By default, I always enable the most powerful model available to a free tier user (think and search for ChatGPT. Gemini 2.5 Pro etc in April 2025) for a "fair" comparison.

This post is regularly updated.

Paste image to markdown - 20250424

in vscode in WSL, paste image from clipboard to markdown in customized directory.

C wins. Other LLMs refer to some obsolete vscode extension which does not work. In think mode C started thinking about using the same extensions, but then made some search in vscode github project and elsewhere, ended up finding that this is a feature already built-in in vscode after v1.79 and provided the correct json for me to copy to user settings.

For example. Paste figures into the assets folder in the document directory (one that contains the markdown file) with the name of the image = document name + time + '.png'

{
    "markdown.copyFiles.destination": {
            "**/*.md": "${documentDirName}/assets/${documentBaseName}-${unixTime}.${fileExtName}"
        }
}

search the url of a file in github - 20250501

show me the link to the source code of the new polars streaming engine. this should be hosted in github

G wins. C and X provide irrelevant links.

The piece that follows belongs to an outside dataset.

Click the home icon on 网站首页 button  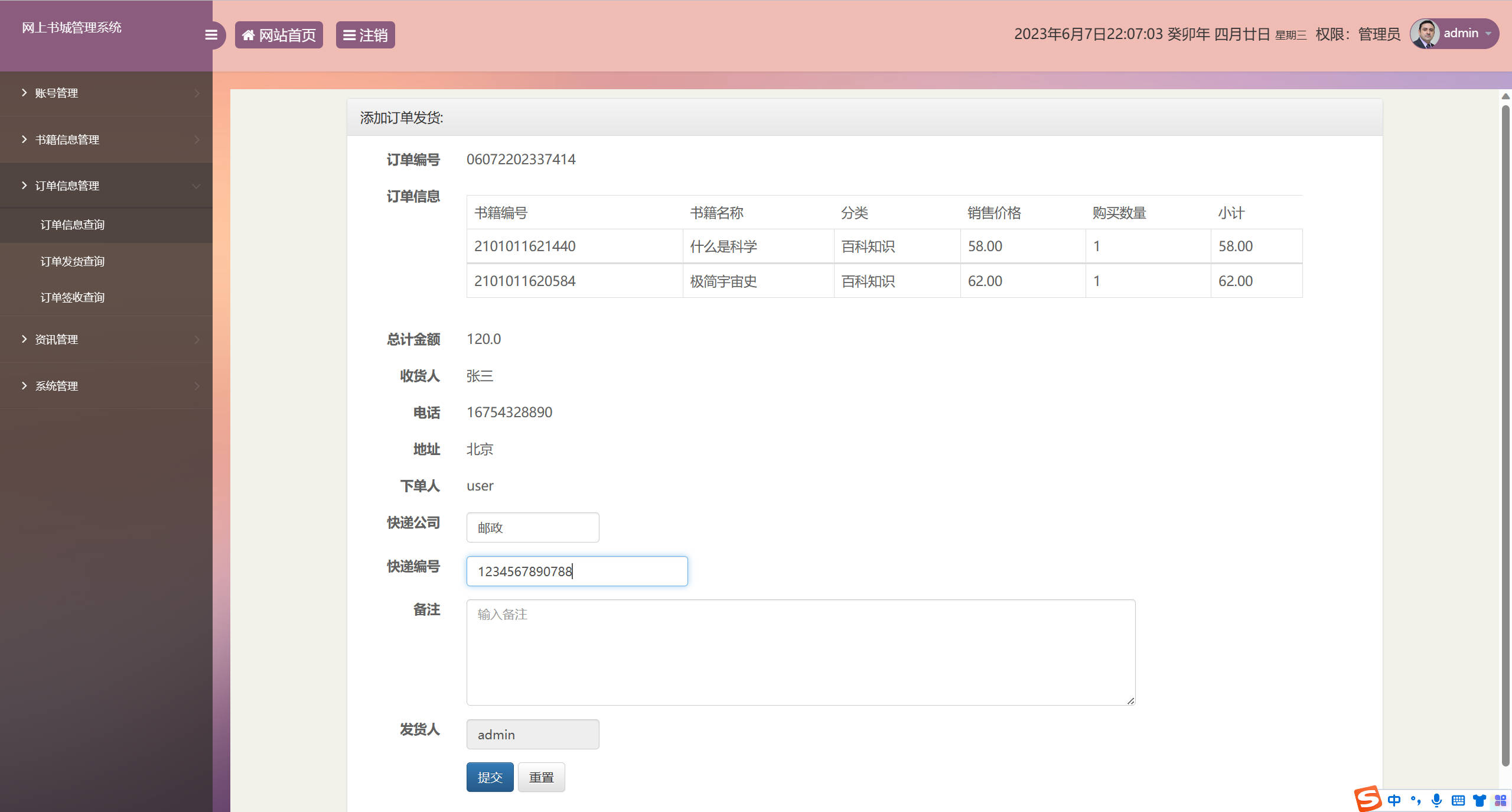coord(249,34)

D cannot search (functionality not working in the region where I am which is EU).

Writing task - 20250518

when checking dataquality what are principles that are mutually exclusive so that I don't forget anaything. this project invovles many datasets forming a graph and I need to check indiviudal datasets as well as the way datasets are joined, transformed from one to another.

I've gone through the drafting, criticizing, improving cycle a few times, with several llms doing part of the job.

The topic is kinda common and all llms have seen articles, books, blogposts about it already, in one way or another.

Both D and X followed the prompt and provided solid ideas. G raised some valid points questioning the prompt itself (like DQ checks are often interconnected). C revised the answer G gave that improved readability.

My votes go to G and C. The result is here.